On the floor is a garden grave filled with a variety of flowers in shades of pink, purple and yellow. The flowers are vibrant and alluring; each one is perfectly coloured. There is a slight sheen on the surface, denoting the plasticity of the blooms. It is an unnatural garden with a pulsating blue light that illuminates it from below. The natural beauty of real, ephemeral flowers has been reproduced and preserved by the imitation blooms. A globular substance has been splattered across the luscious display and has dripped down and settled on the petals. The thick, white substance seems as though it would clog the porous boundaries of real flowers. The splattering of the gooey substance seems to be a violation of the garden’s bright blooms. But then again, I find myself asking if plastic objects can be infringed upon in this way?
In the video projection, a young woman lays on her back on the marbled surface of a large wooden dining room table; her soft subtle breathing is the only sign of life. She wears a clear, plastic dress that is tightly bound around the chest exposing her breasts while also binding and flattening them, potentially muting the desires placed on her female-gendered body. All around her are displays of fake fruit and sweets. There are tea cups and crystal glasses filled with frost and blush coloured liquids, platters of apples and peaches, jelly-like desserts set out on the surface of the table as well as grapes and rotting strawberries strewn about. Dishes are stacked haphazardly. All the food seems good enough to eat. But what is edible is rotting and what is ‘fresh’ is plastic. I am both drawn in and repulsed by the beauty of the excessive display. The plastic objects are visually appealing and the perceived texture is intriguing; in stark contrast is the notion of decomposing fruit. Do I want beauty at the expense of what is natural?

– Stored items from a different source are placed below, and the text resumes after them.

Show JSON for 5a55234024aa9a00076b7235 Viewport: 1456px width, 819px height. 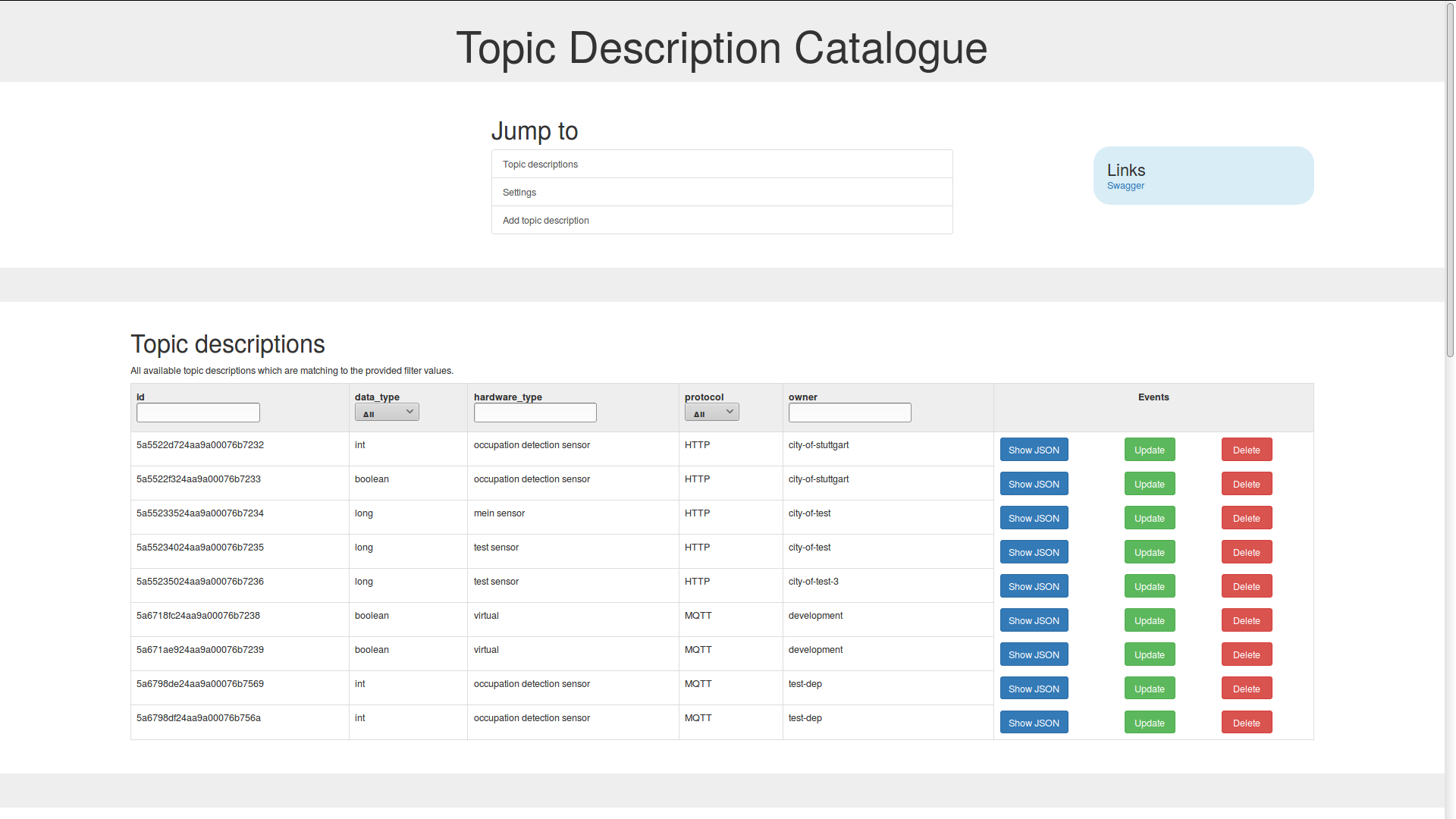pyautogui.click(x=1034, y=552)
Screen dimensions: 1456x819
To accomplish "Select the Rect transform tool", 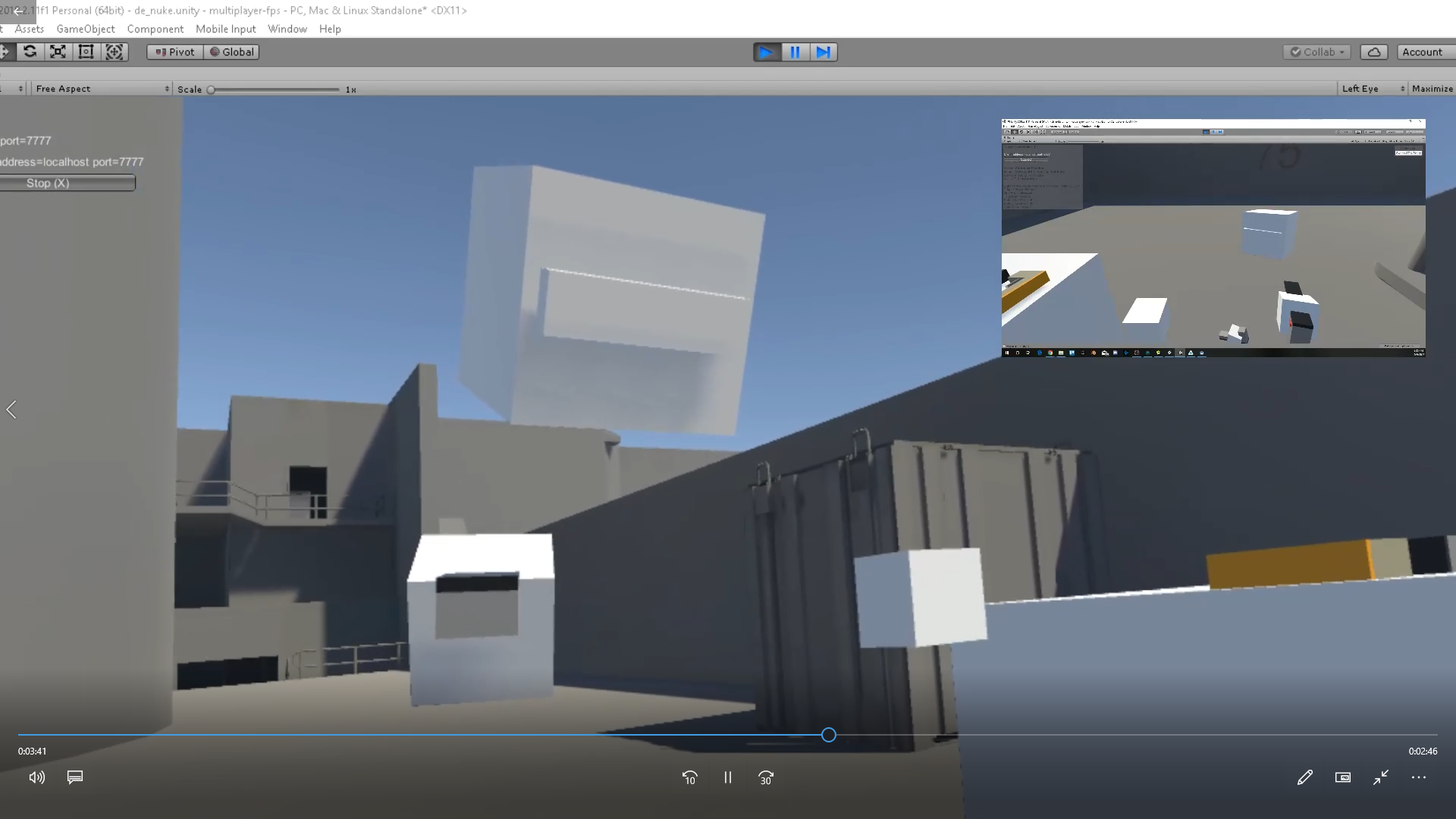I will click(86, 52).
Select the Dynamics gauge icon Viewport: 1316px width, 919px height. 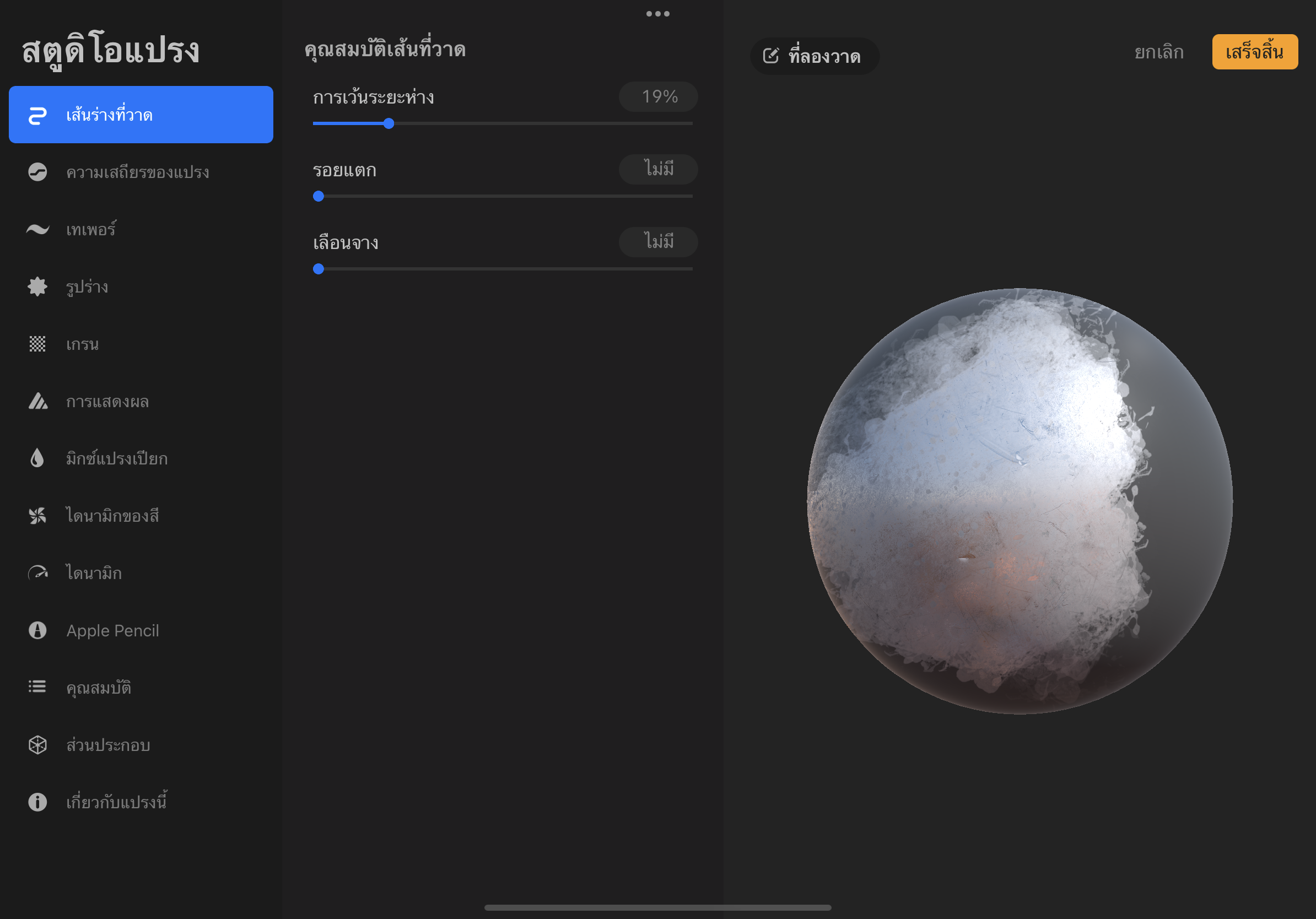[38, 573]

Like all organic objects, the woman on the table is also subject to the process of aging. Her life force veers towards death while all around her recalcitrant objects defy dissolution. In this light, she too is a fruit ripe for picking; but this window of time will close abruptly as she ages. I have a vision of her lying on the table as guests sit all around taking pleasure in the display. For whatever reason, the guests quickly abandon the decadent scene and leave the woman behind laying near motionless in the middle. Maybe her living, breathing vulnerability all of a sudden flashed into perspective. Maybe there is something newer and shinier to absorb. In the gallery space the neon sign TL;DR or ‘too long; didn’t read’ advertises this short attention span. If a passage of writing is too long or too verbose, a reader has grounds to dismiss it and move on. TL;DR allows a reader to assume that an argument or passage is leading nowhere or that an argument could be condensed in order to arrive at a point faster. When bombarded by an endless amounts of reading, I can choose to feign engagement with an idea by glancing over an article and passing it on. ‘TL;DR’ but got what I wanted out of it anyway.
Amidst all the natural and unnatural, real and fake, I feel I am presented with a choice of how to try and be in the world in relation to people and objects. There is the path of feigning awareness and connectivity, and of being in relation with one and other only so far as is mediated by technology and is beneficial to my own sense of awareness. To post and re-post. On the other hand I can let go of false fronts and false intimacies and be exposed and open. For me, this is a choice of being troublesome and messy and of being vulnerable to the unpredictable, amorphous energies that vibrate and pass through my body. To be aware of how I effect and am affected. To let the soft spots slowly take over and encompass my being.